De acordo com a Uber, liderada  em Portugal por Rui Bento, está já em campo uma equipa cuja missão é “estabelecer parcerias com os melhores restaurantes da cidade, dando-lhes acesso a uma nova ferramenta que lhes permitirá aumentar a sua base de clientes e melhorar a sua eficiência”. Aqui, o preço será certamente uma arma, com a empresa a afirmar que a sua aplicação de entrega de refeições irá “trazer importantes oportunidades económicas flexíveis a centenas de lisboetas”. Além da adesão dos restaurantes, a empresa está à procura de “parceiros de entrega ou estafetas”. Neste caso, a empresa aposta forte no facto de as pessoas não se quererem movimentar, fazendo a comida ir até si. Nesta fase, segundo fonte oficial ligada à empresa, não há planos para alargar a operação a outras cidades. 

No site, a Uber garante que o tempo médio dos pedidos será de 35 minutos, e que “não é necessário dar gorjeta”. “Quando estiver pronto para fazer o pedido, visualizará um total que inclui o preço dos alimentos e a entrega”, refere a Uber, acrescentando que o pedido pode ser acompanhado através do site até ao momento da entrega.

Este serviço, que englobará restaurantes de várias dimensões, já é efectuado pela Uber em mais de cem cidades, tendo essa fasquia sido ultrapassada no início de Junho com Rio de Janeiro e Belo Horizonte, no Brasil.
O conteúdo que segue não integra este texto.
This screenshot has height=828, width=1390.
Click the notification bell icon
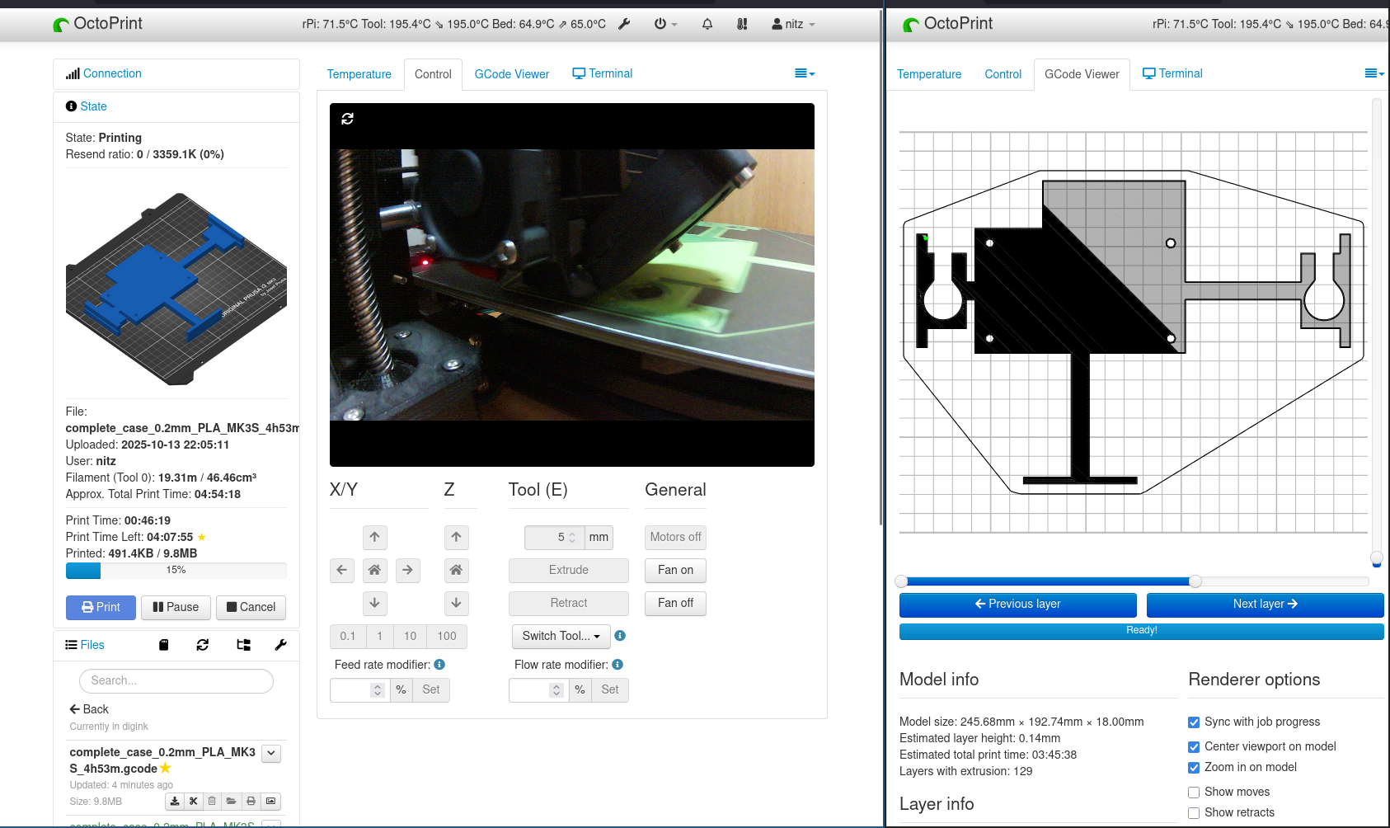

E, embora actualmente já existam empresas a prestar este tipo de serviços, a entrada da Uber promete fazer subir a actual escala do negócio. 

No que toca ao transporte de passageiros, a Uber -- e as outras empresas do sector -- aguarda ainda pelo Parlamento de modo a perceber em que moldes poderá operar. Isto depois de, em Março, os diplomas ligados à legalização das plataformas electrónicas de transporte, onde se inclui o do PS, terem baixado à Comissão Parlamentar de Economia, Inovação e Obras Públicas (sem voto prévio em plenário). Neste momento, ainda nem se conhece o calendário das audições das várias personalidades ligadas ao sector, desde os táxis aos seus novos concorrentes, a Uber e a Cabify, passando pelo regulador, o IMT, e pelas autarquias.

No caso da iniciativa do partido do Governo, os deputados não contemplaram a imposição de contingentes (ou seja, um número máximo por município, como no caso dos táxis), ao contrário do que pretende o Bloco na sua proposta de diploma.

Ao mesmo tempo que se prolonga a indefinição sobre as plataformas electrónicas de transporte, os taxistas continuam os seus protestos, como aconteceu na última sexta-feira, no Porto. De acordo com a Lusa, a Comissão dos Profissionais de Táxi do Porto juntou cerca de 50 taxistas junto à Estação de Campanhã, acusando o Governo de não apoiar quem contribui para a economia nacional e “assobiar para o lado” para os que contribuem para uma “economia paralela”.